Personal information
- Born: 14 March 1985 (age 41) Sydney, New South Wales
- Nationality: Australian
- Listed height: 190 cm (6 ft 3 in)
- Listed weight: 92 kg (203 lb)

Career information
- High school: Casula (Casula, New South Wales)
- NBA draft: 2007: undrafted
- Playing career: 2002–2016
- Position: Point guard / shooting guard
- Number: 1, 7, 10

Career history
- 2002–2005: West Sydney Razorbacks
- 2005–2008: Crvena zvezda
- 2008–2009: Benetton Treviso
- 2009: →Crvena zvezda
- 2010–2013: Radnički Kragujevac
- 2013–2015: Townsville Crocodiles
- 2015–2016: Sydney Kings

Career highlights
- Radivoj Korać Cup champion (2006); NBL Rookie of the Year (2004);

= Steven Marković =

Australian basketball player

Steven Marković (born 14 March 1985) is an Australian former professional basketball player.

==Early life==
Marković was born in the Sydney suburb of Liverpool to a Serbian father and an Italian mother.

==Professional career==
Marković was a development player with the West Sydney Razorbacks of the National Basketball League in 2002–03 and played in a total of five games. In 2003, he attended the Australian Institute of Sport.

In 2003–04 and 2004–05, Marković was on a full contract with the Razorbacks. He won the 2004 NBL Rookie of the Year Award.

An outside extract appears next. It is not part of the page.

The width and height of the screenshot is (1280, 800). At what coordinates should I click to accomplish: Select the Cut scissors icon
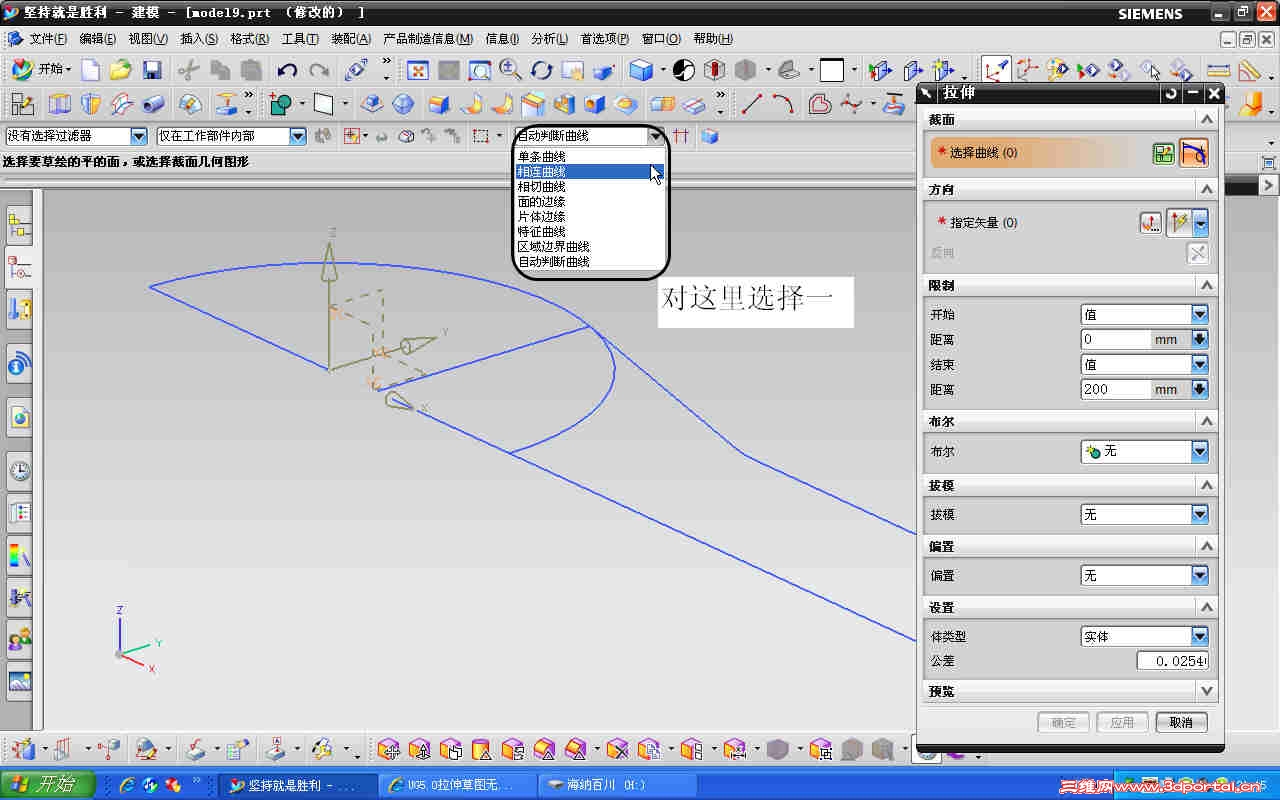coord(188,70)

In October 2005, he moved to Serbia, spending the next three seasons with Crvena zvezda. In July 2008, Marković signed with Benetton Treviso of Italy for the 2008–09 season, before being loaned back to Crvena zvezda in February 2009.

After missing the entire 2009–10 season due to injury, Marković signed with Radnički Kragujevac in September 2010. In early May 2013, Marković was released by Radnički after three seasons following altercations with team management.

On 31 May 2013, Marković signed a two-year deal with the Townsville Crocodiles.

On 30 June 2015, Marković signed with the Sydney Kings for the 2015–16 NBL season. On 6 January 2016, he was ruled out for the rest of the season with an illness. He managed just seven games for the Kings, with his final game coming on 19 November.

==National team career==
Marković played for Australia at the 2010 FIBA World Championship.